**Records**

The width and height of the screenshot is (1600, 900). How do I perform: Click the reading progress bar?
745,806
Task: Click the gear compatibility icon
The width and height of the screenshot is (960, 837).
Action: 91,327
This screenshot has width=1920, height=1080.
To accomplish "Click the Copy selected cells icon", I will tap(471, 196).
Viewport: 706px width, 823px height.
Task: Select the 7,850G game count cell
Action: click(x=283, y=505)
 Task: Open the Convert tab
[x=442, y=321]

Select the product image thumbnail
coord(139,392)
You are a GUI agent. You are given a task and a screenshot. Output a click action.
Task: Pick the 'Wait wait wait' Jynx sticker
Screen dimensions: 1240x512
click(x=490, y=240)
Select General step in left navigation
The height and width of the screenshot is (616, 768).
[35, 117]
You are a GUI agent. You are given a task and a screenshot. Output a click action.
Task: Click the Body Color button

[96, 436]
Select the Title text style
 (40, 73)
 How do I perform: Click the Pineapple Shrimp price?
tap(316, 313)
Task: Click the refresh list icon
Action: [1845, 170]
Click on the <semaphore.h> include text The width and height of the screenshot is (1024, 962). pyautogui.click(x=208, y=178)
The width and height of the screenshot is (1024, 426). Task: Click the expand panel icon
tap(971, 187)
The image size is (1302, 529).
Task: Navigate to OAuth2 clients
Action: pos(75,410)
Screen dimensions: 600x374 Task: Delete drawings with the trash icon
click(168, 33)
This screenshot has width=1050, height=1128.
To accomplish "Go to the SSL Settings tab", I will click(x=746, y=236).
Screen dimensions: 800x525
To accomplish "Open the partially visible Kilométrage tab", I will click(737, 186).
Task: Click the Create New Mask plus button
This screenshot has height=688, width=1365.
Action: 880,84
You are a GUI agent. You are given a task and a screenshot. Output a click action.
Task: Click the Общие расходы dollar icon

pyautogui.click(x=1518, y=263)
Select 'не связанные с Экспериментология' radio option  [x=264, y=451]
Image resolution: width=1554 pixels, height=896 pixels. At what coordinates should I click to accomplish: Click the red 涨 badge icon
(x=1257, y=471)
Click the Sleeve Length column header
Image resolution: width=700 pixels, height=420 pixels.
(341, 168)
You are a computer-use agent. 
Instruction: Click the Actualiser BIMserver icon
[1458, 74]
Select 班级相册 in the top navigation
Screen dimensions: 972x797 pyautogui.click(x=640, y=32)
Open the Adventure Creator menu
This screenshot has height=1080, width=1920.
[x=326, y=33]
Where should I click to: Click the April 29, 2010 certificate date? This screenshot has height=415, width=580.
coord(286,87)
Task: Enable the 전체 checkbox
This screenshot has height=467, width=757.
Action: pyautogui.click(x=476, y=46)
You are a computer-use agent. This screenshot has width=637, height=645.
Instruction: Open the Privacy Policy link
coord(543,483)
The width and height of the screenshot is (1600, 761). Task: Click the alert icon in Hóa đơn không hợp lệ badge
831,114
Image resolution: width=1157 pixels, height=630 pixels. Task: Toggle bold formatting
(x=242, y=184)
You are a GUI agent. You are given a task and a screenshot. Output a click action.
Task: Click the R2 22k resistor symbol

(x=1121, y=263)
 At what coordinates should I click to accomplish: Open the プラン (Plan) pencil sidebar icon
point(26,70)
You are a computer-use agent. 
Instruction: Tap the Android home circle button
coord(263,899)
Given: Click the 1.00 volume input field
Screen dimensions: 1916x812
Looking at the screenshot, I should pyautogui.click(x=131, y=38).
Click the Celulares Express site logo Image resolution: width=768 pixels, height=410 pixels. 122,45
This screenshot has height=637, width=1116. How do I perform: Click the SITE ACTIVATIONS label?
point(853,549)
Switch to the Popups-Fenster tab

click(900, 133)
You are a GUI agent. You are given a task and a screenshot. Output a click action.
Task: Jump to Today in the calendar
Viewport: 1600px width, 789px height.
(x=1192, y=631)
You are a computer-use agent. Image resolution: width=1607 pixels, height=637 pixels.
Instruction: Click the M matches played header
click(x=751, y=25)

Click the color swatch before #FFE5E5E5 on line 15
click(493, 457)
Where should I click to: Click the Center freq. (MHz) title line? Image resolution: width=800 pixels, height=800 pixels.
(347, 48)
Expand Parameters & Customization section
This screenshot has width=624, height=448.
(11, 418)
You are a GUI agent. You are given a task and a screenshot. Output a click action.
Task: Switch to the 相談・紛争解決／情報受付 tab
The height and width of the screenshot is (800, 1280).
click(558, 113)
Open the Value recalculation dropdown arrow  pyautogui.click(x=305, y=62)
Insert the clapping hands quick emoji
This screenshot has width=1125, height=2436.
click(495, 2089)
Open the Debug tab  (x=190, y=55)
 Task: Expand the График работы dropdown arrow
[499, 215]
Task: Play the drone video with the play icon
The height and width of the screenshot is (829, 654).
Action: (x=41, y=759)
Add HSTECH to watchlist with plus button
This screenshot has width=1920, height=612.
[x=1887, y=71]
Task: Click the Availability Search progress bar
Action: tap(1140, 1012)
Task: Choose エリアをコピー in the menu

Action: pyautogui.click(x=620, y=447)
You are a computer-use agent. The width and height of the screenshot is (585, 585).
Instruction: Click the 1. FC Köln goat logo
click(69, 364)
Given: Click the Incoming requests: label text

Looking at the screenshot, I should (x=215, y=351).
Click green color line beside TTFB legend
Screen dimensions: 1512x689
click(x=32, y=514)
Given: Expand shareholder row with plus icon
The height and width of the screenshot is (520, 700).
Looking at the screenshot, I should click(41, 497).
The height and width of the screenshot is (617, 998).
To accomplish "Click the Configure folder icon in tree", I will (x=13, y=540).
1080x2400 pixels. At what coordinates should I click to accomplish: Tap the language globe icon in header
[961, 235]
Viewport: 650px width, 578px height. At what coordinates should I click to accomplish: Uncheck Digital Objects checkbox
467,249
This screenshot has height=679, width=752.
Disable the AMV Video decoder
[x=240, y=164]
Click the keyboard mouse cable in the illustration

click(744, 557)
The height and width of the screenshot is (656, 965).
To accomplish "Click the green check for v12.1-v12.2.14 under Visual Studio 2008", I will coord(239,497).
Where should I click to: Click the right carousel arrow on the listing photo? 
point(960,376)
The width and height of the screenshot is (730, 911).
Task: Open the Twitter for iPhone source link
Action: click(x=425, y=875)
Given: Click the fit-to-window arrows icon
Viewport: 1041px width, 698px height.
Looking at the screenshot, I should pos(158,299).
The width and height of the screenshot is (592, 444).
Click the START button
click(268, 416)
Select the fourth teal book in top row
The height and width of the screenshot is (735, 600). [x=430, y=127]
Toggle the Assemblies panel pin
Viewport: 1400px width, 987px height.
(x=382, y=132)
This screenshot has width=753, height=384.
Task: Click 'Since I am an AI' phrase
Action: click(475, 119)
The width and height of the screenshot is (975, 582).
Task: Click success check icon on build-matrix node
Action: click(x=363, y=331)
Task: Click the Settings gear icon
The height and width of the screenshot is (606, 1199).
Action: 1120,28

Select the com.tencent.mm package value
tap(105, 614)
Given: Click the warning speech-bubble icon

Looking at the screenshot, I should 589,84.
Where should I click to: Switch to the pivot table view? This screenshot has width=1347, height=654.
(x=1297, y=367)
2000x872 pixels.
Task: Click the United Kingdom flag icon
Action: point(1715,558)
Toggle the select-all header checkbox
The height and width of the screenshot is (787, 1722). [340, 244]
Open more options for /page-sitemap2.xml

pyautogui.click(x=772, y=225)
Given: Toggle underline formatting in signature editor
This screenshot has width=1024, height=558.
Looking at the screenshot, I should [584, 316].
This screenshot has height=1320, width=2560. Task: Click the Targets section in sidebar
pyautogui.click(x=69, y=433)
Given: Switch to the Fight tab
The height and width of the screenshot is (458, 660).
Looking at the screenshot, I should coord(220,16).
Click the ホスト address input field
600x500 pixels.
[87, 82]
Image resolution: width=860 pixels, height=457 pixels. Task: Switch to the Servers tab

**Instructions for the task**
Could you show every line of the material that includes the string "gear"?

**Expected answer**
Task: Click the gear compatibility icon
Task: Click the Settings gear icon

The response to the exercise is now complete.